===== TEXT EXTRACT

REFS issues (server lockups, high CPU, high RAM)

Post by **Gostev** » Jun 09, 2017 5:17 pm this post

tsightler wrote:I think the important thing to remember is that it's a Microsoft test "hotfix". I'm pretty amazed that Veeam support is the one sharing it to begin with as they can't really answer any detailed questions on how it works or what it does, only pass along the same information they already have (the same that has been posted in this forum).

Perhaps this is because of complexities associated with opening a support case with Microsoft? There were a number of comments about this a few pages back. We don't mind doing this as long as this accelerates the resolution for our customers, even when the issue is outside of the Veeam code.

In any case, we have good collaboration with the ReFS team and they are currently very engaged. The current fix seems to be solving the big part of the issue, so there's definitely some progress. More importantly, in most cases it makes the system stable enough to remove the need to migrate off of ReFS, so those customers can continue doing backups while ReFS team is looking at the remaining issue.

I will keep everyone posted on all material updates.

Jun 09, 2017 6:56 pm

Gostev wrote:In any case, we have good collaboration with the ReFS team and they are currently very engaged. The current fix seems to be solving the big part of the issue, so there's definitely some progress. More importantly, in most cases it makes the system stable enough to remove the need to migrate off of ReFS, so those customers can continue doing backups while ReFS team is looking at the remaining issue.

Yeah, I'm not sure if I was really clear in my post but my point was that Veeam sharing such a Microsoft hotfix only highlights how closely Veeam and Microsoft are working together on the issue, but that it may still be difficult to get because it's certainly not a final hotfix ready for widespread adoption, it's truly a test hotfix where Veeam+Microsoft are gathering data on the results.

kb1ibt · Post by **kb1ibt** » Jun 11, 2017 4:15 am this post

Another reason that it is only going out to a few people is the driver is currently being distributed with the full debugging headers so that way they can continue to troubleshoot the issue. Especially helpful for cases like mine where I am still running into the problem. So the test driver is not ready for production (and wide scale distribution) since it isn't stable on all systems.

==========
===== STORED ROWS

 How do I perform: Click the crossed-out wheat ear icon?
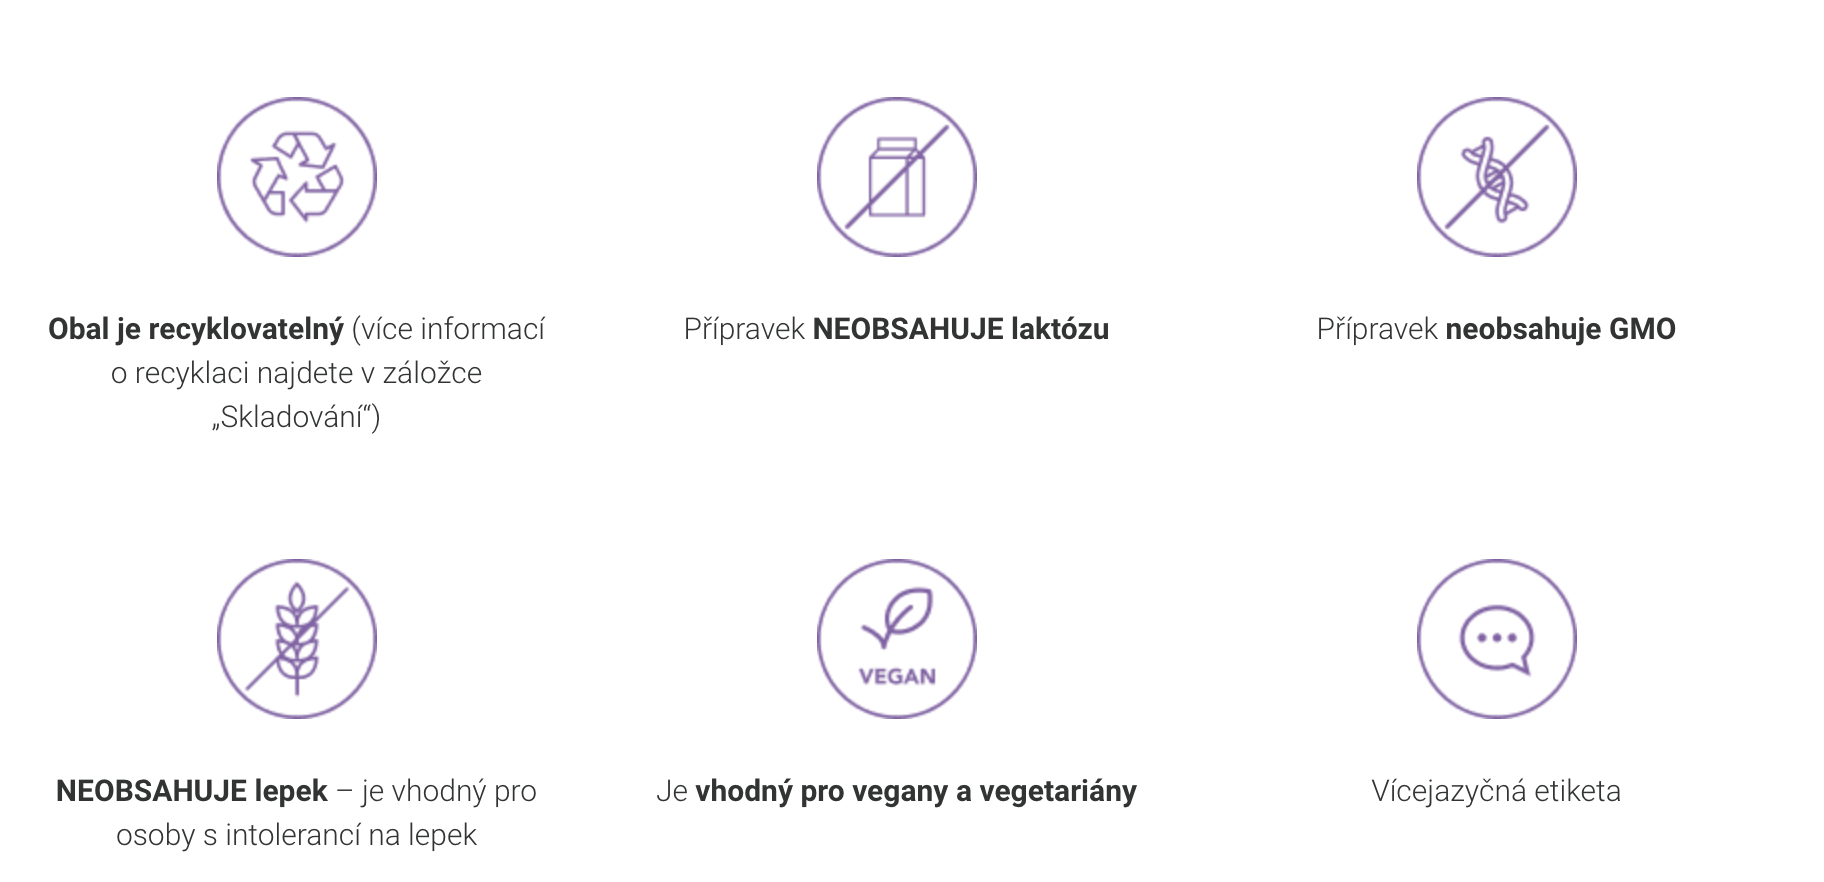(x=297, y=639)
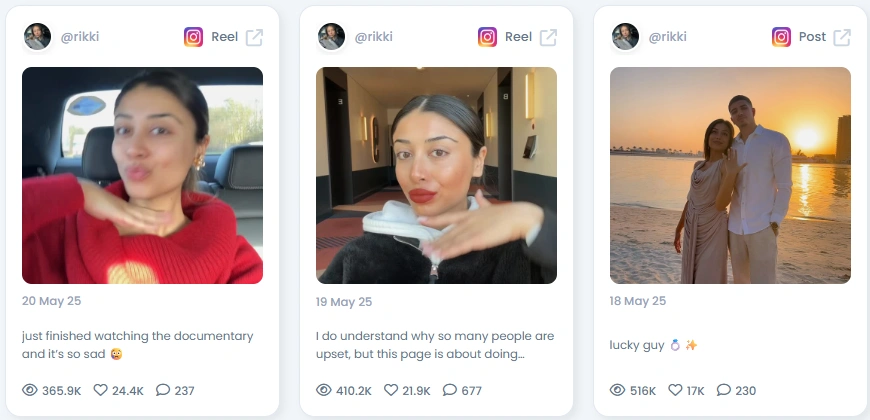Open the @rikki username on the Post card
870x420 pixels.
pyautogui.click(x=667, y=37)
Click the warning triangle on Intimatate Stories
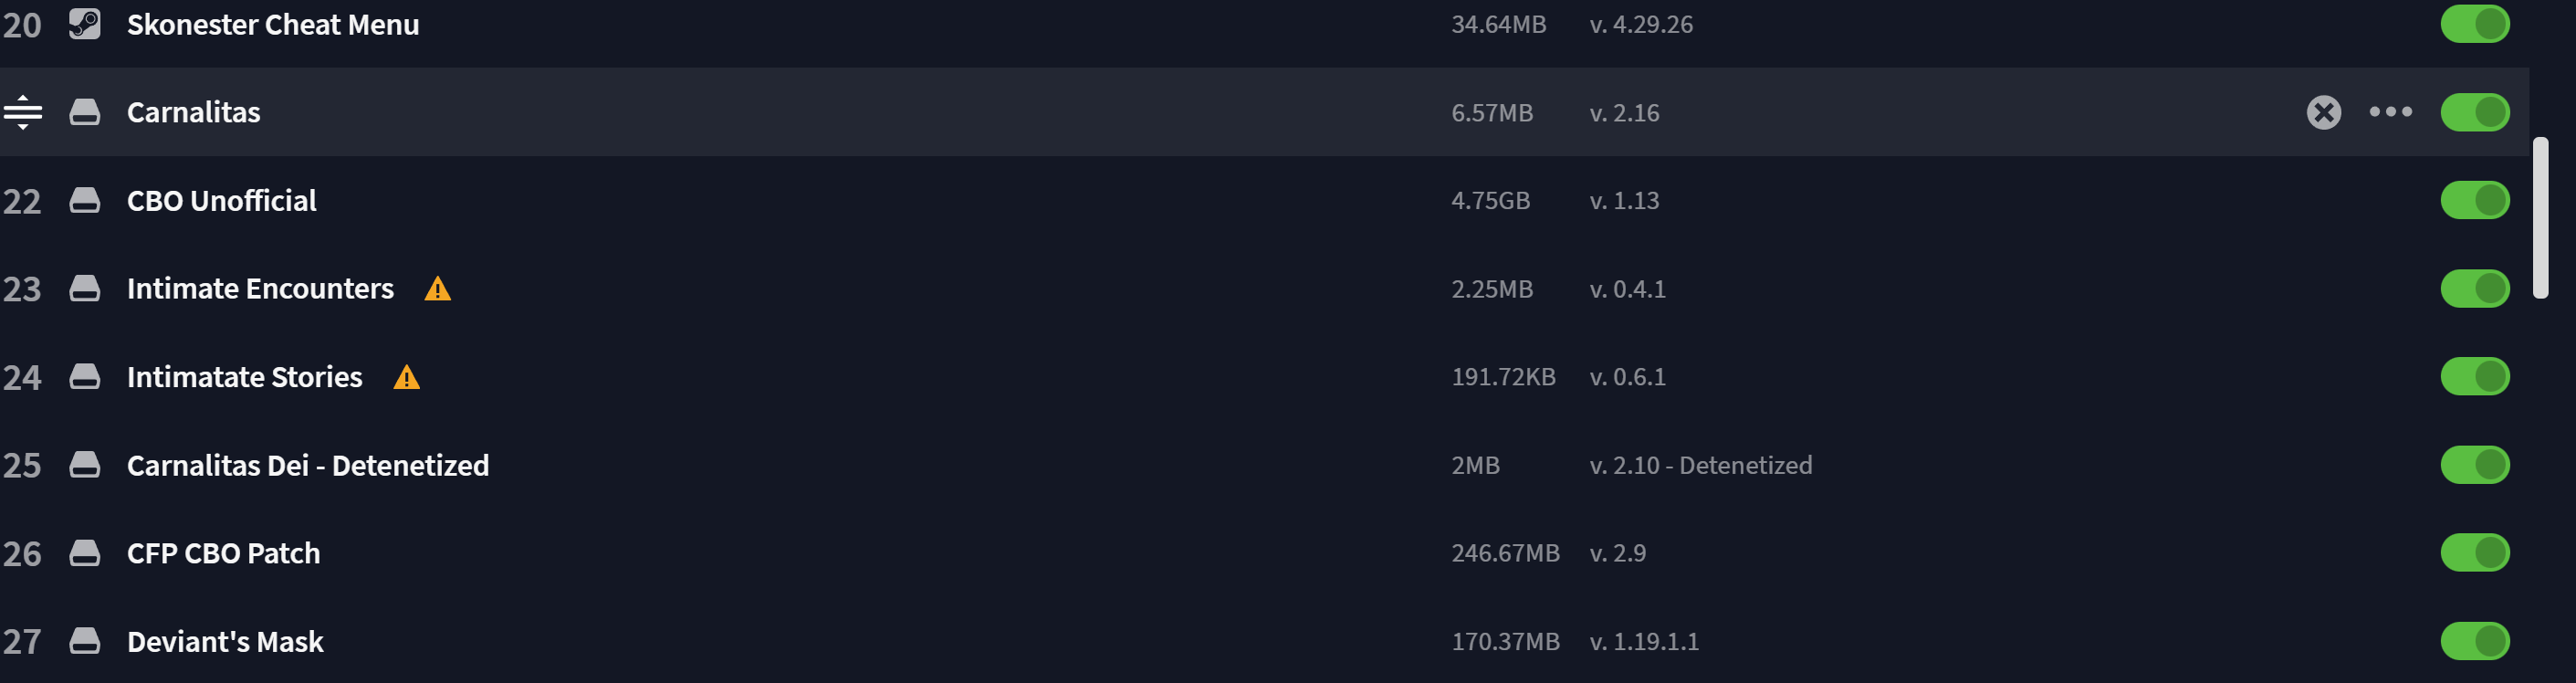2576x683 pixels. click(x=407, y=377)
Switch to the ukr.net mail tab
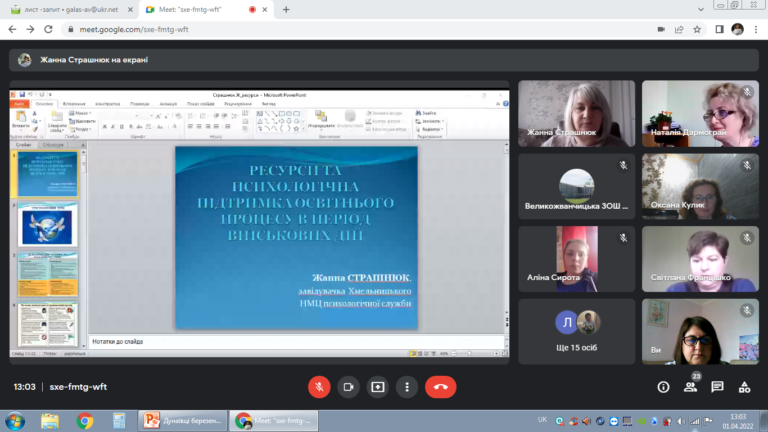The height and width of the screenshot is (432, 768). click(72, 9)
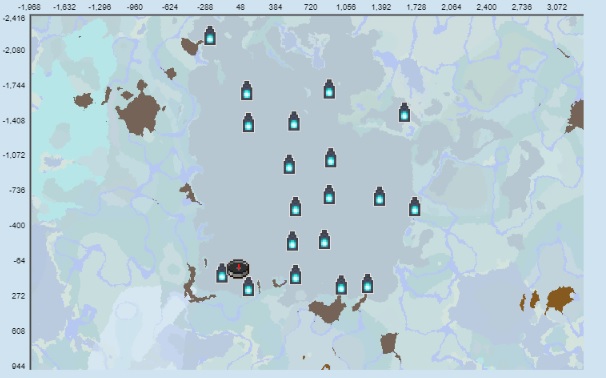Click the lantern directly above the large brown southern patch
The image size is (606, 378).
[x=341, y=285]
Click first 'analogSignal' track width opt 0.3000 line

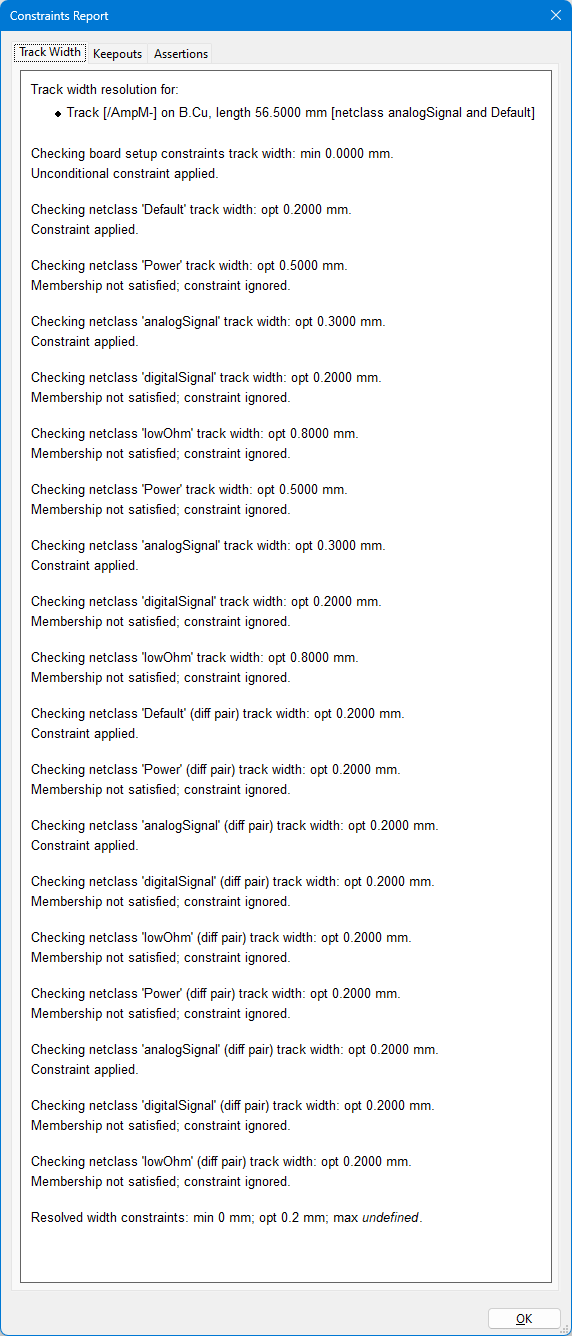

==========

_WHAT IS ASKED_.
A. Based on the ReFS forum thread, do these statements agree with it? Answer yes or no for each, and quote the deciding words. (i) Gostev says the current fix solves the whole issue. (ii) kb1ibt says the test driver is being distributed with full debugging headers. (iii) tsightler expresses surprise that Veeam support is the one sharing the hotfix.
B. Reproduce the stretch of the records from their start through the line containing "2576x683 pixels. click(x=407, y=377)", with both ends included. Leave out the pictures.

_PER-TASK ANSWERS_.
A.
(i) No: "The current fix seems to be solving the big part of the issue"
(ii) Yes: "the driver is currently being distributed with the full debugging headers"
(iii) Yes: "I'm pretty amazed that Veeam support is the one sharing it to begin with"

B.
 How do I perform: Click the crossed-out wheat ear icon?
(x=297, y=639)
Open the @rikki username on the Post card
870x420 pixels.
pyautogui.click(x=667, y=37)
Click the warning triangle on Intimatate Stories
2576x683 pixels. click(x=407, y=377)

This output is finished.